Table 1 Studies of FMT in allo-HSCT patients

DeFilipp et al. described two immunocompromised recipients with bacteremia from drug-resistant Escherichia coli in donor stool; one recipient with hematologic malignancy who had received FMT capsules on day 3 and day 4 before allo-HSCT died [74]. This study generated an SAE safety alert due to MDRB transmission via FMT, especially in immunocompromised patients. Therefore, standardized donor-screening protocols, included MDRB detection, are urgently required in the field. To avoid potential risks from FMT, probiotic cocktails could be used as alternative strategies. Nagpal et al. developed a novel human-origin probiotic cocktail containing five Lactobacillus and five Enterococcus strains from healthy infant gut which modulated the fecal microbiome and enhanced SCFAs in mouse gut and human feces [75]. Similarly, Ahmadi et al., in an aged mouse model, showed the probiotic cocktail counteracted metabolic syndrome, and deeply reshaped the gut microbiota [76]. However, according to our literature review, this novel strategy has not been used to decolonize MDRB, and therefore, further study is warranted.

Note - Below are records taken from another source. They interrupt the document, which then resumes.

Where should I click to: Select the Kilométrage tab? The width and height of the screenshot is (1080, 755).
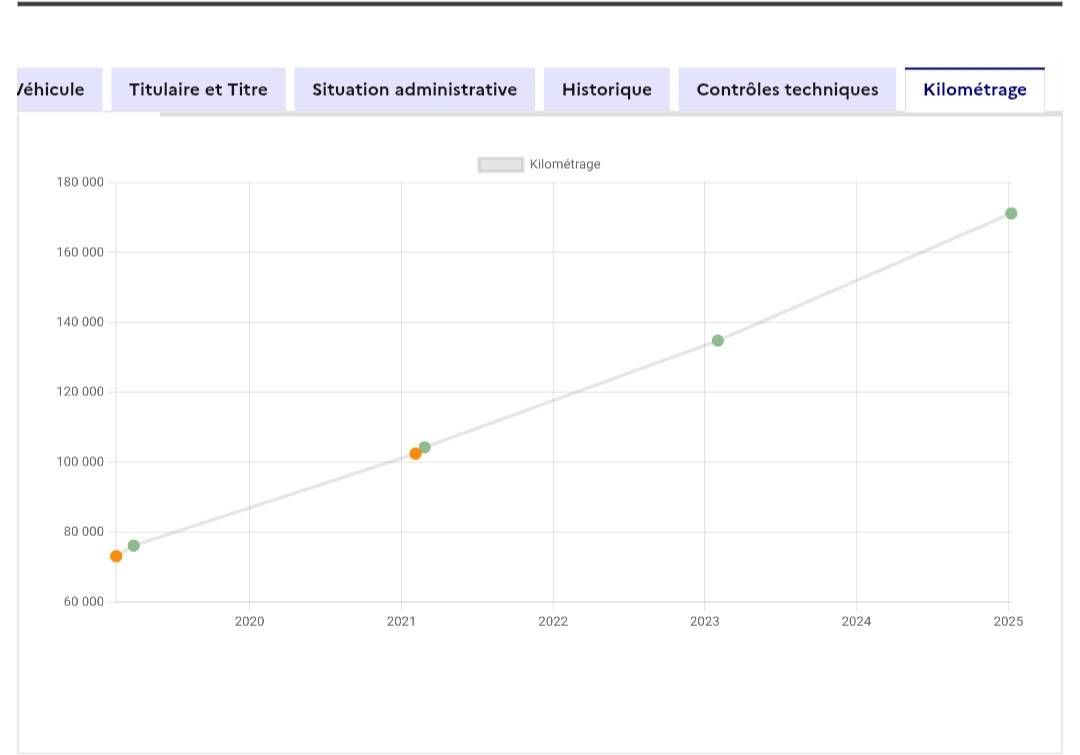click(x=975, y=90)
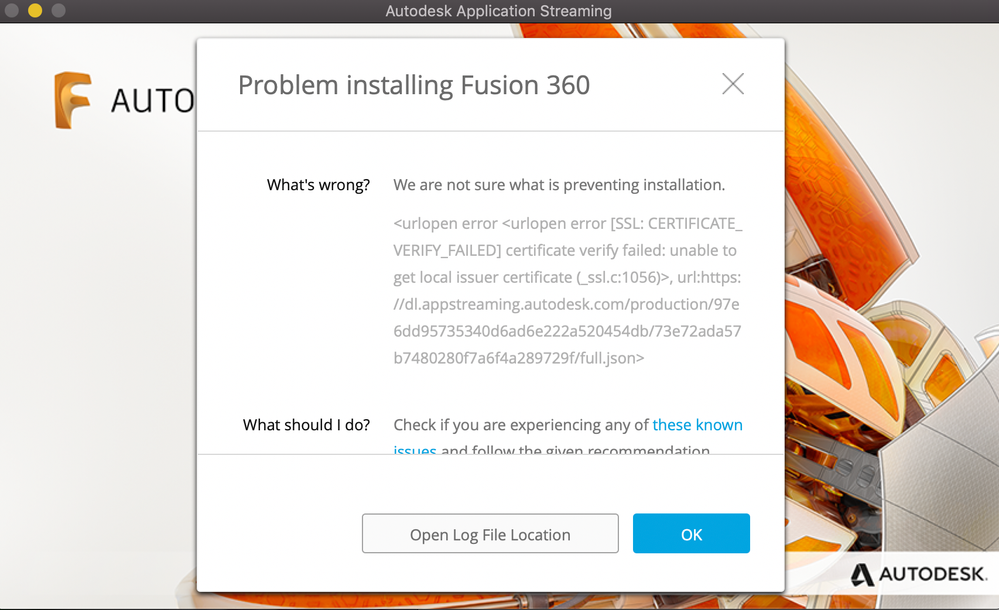Click the blue OK button

[x=691, y=534]
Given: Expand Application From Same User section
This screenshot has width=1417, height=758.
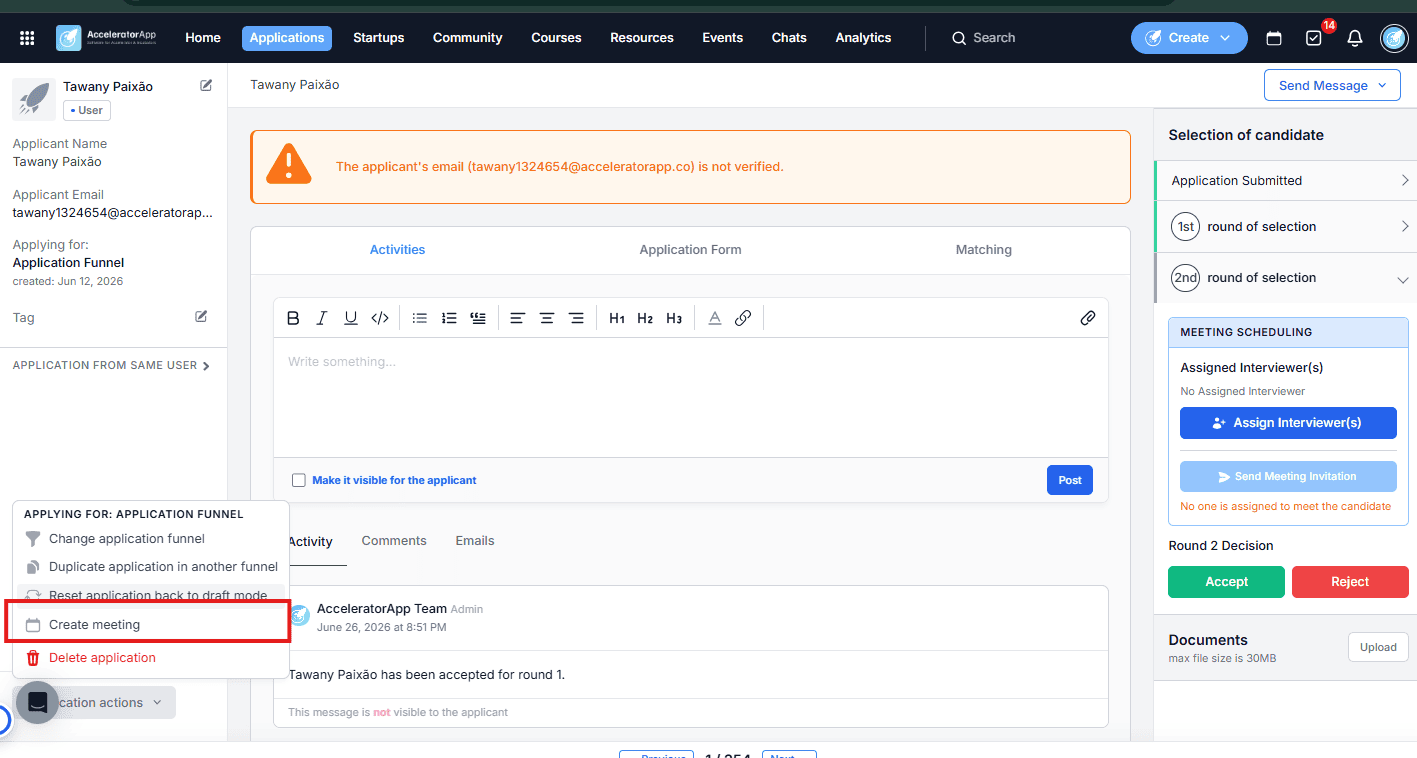Looking at the screenshot, I should click(111, 366).
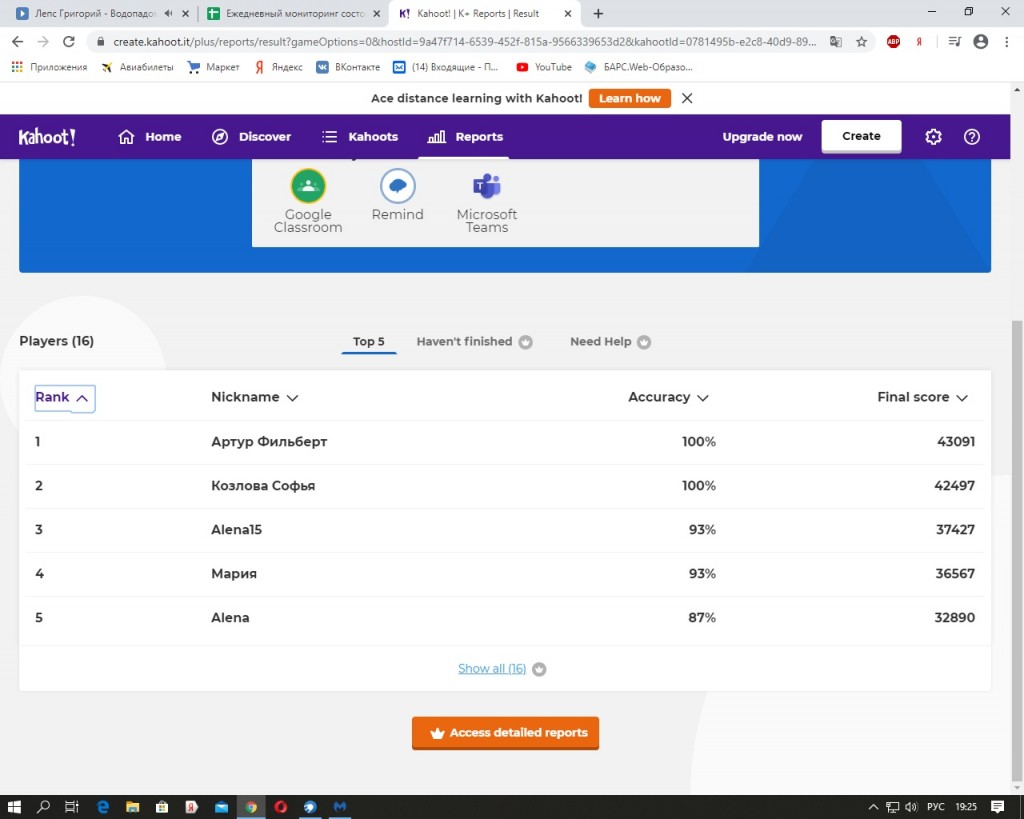Sort players by Rank column
The image size is (1024, 819).
[64, 397]
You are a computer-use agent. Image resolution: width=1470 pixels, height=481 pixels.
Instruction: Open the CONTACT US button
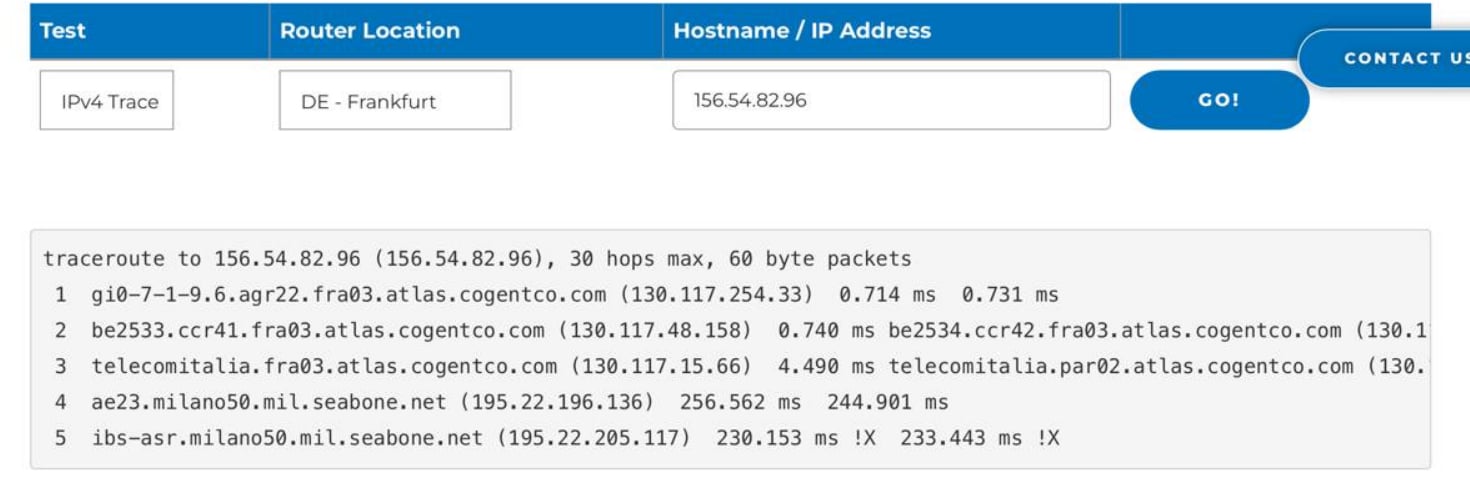click(x=1390, y=58)
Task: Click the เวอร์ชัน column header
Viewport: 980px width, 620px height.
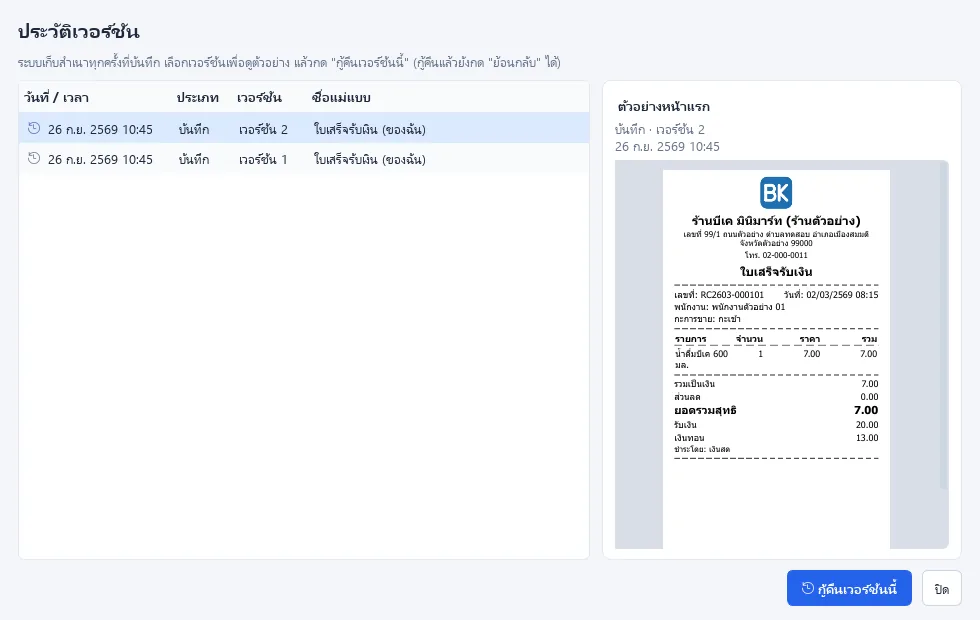Action: (259, 98)
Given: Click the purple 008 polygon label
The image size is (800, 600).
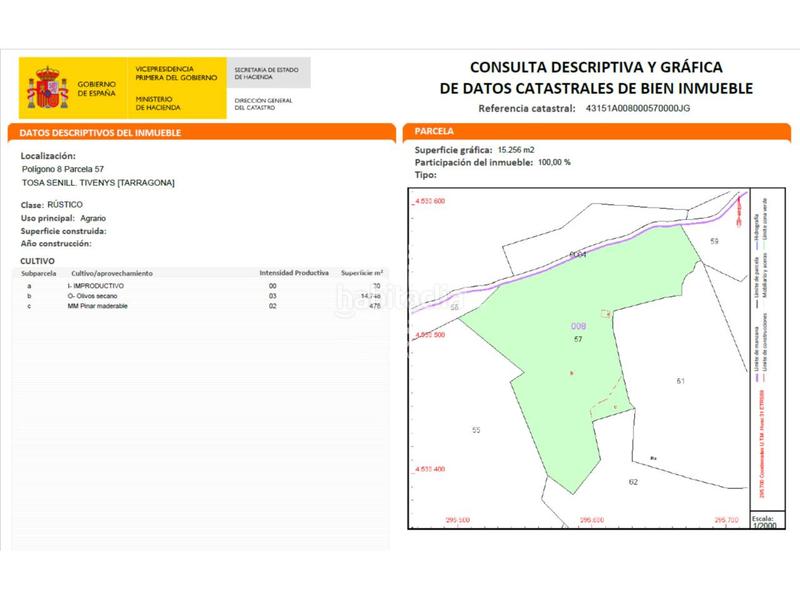Looking at the screenshot, I should (578, 326).
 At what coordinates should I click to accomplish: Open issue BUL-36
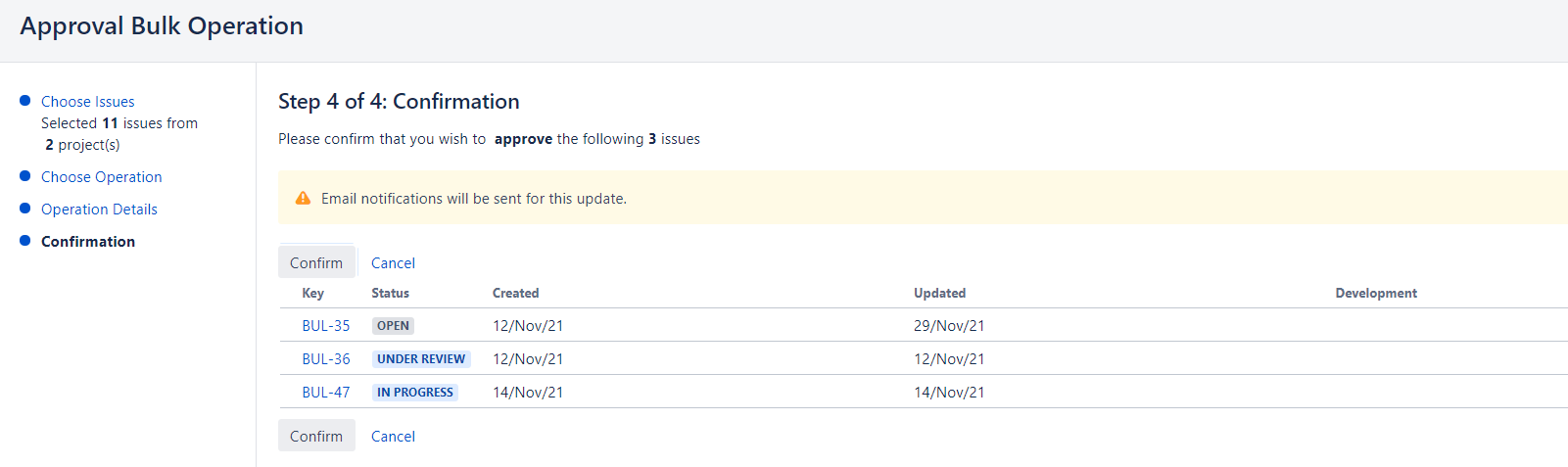(326, 358)
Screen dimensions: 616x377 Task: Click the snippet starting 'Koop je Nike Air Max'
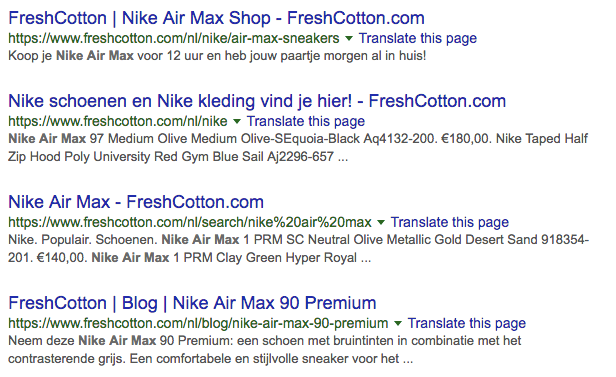tap(217, 56)
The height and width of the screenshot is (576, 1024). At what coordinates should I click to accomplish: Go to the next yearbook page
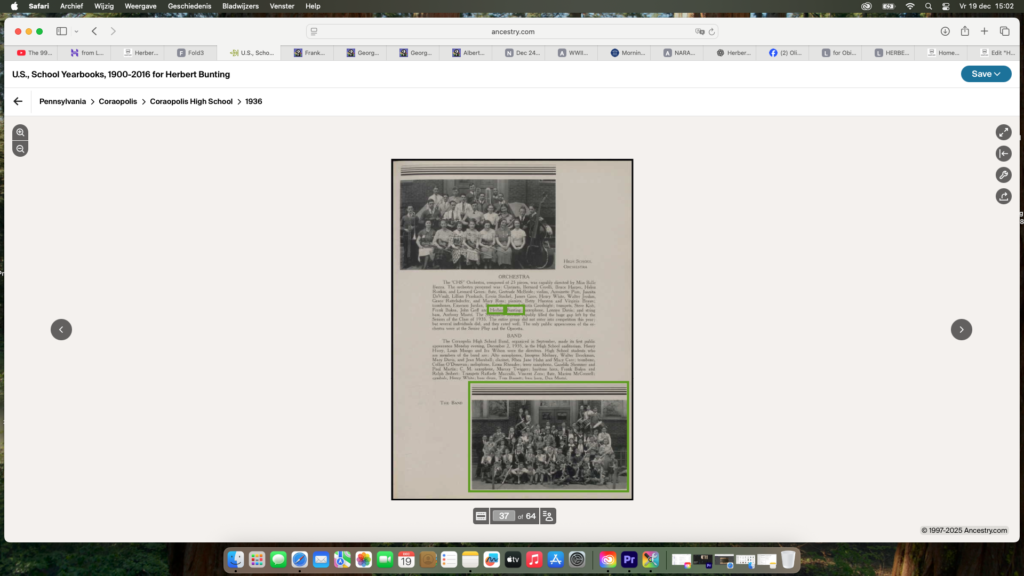pyautogui.click(x=961, y=329)
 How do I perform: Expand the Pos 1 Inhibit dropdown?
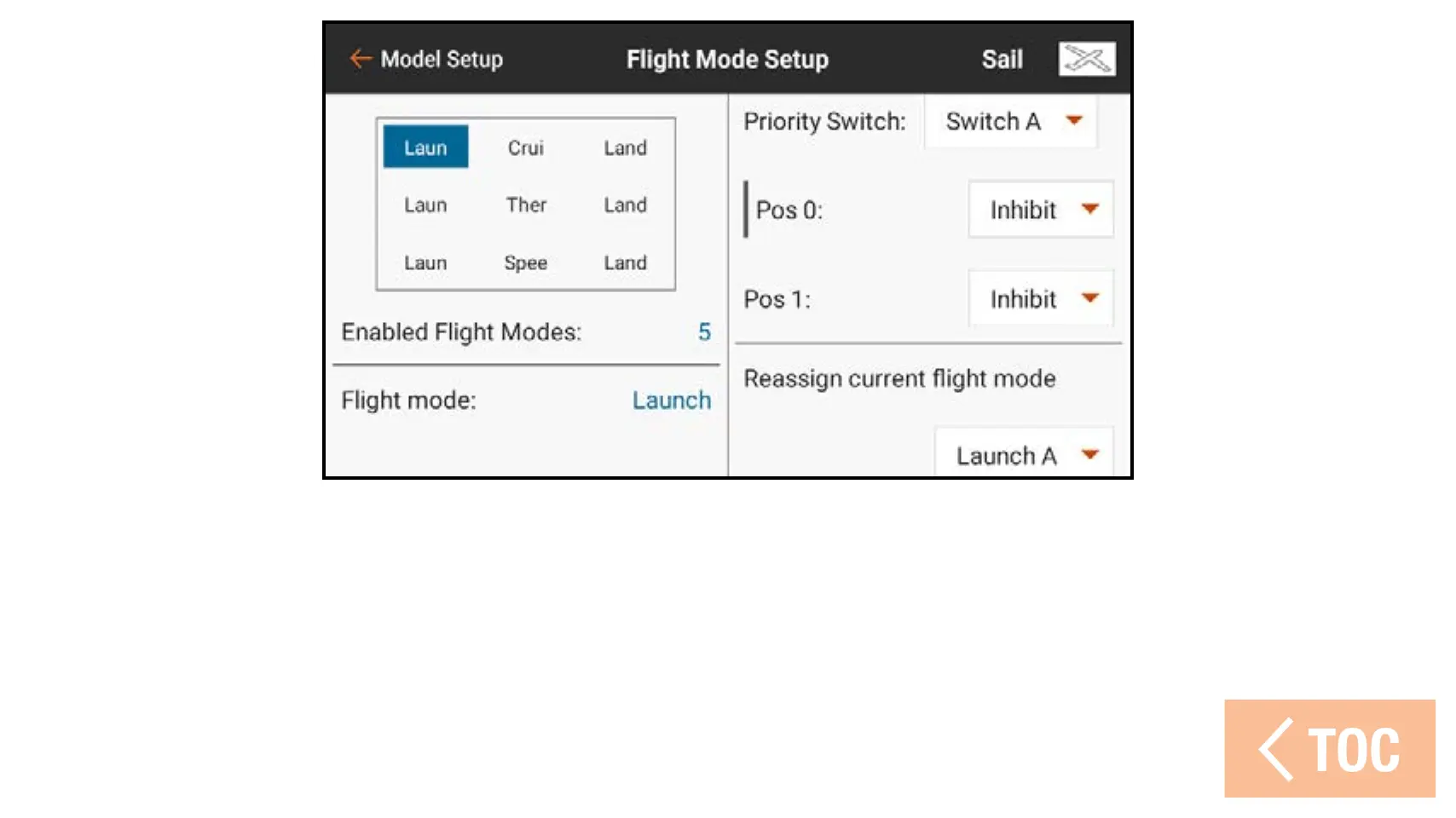[x=1089, y=299]

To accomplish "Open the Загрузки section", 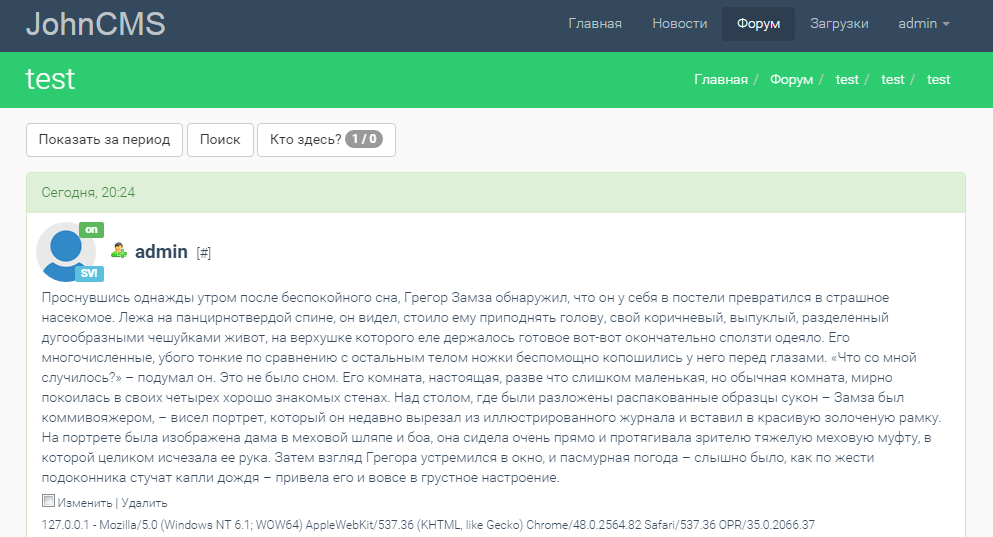I will (x=839, y=24).
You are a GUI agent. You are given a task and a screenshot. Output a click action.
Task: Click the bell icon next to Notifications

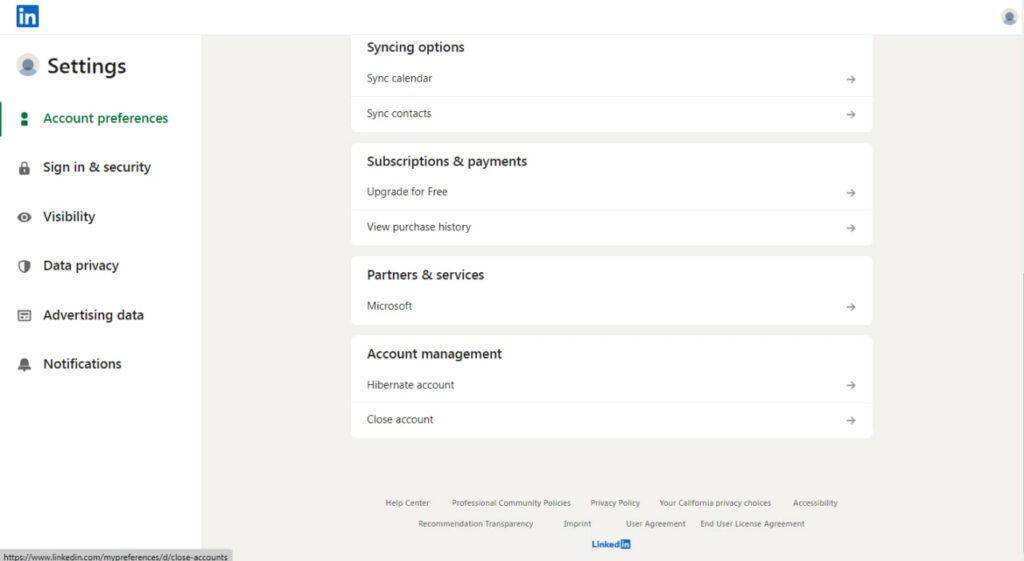tap(25, 365)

In our case, tandem FMT cycles resulted in successful CRE decolonization of the gut, and a concomitant improvement in quality of life. As we observed only one patient, limited conclusions may be drawn; however, these data suggest that multiple FMTs may be viable options for CRE decolonization. Additionally, our 26-month follow-up was longer than all previous studies. Many aspects of FMT remain unknown and the long-term consequences are unclear, and therefore, standardized and harmonized studies are required to properly evaluate FMT as a promising clinical strategy for microbiome-related disorders.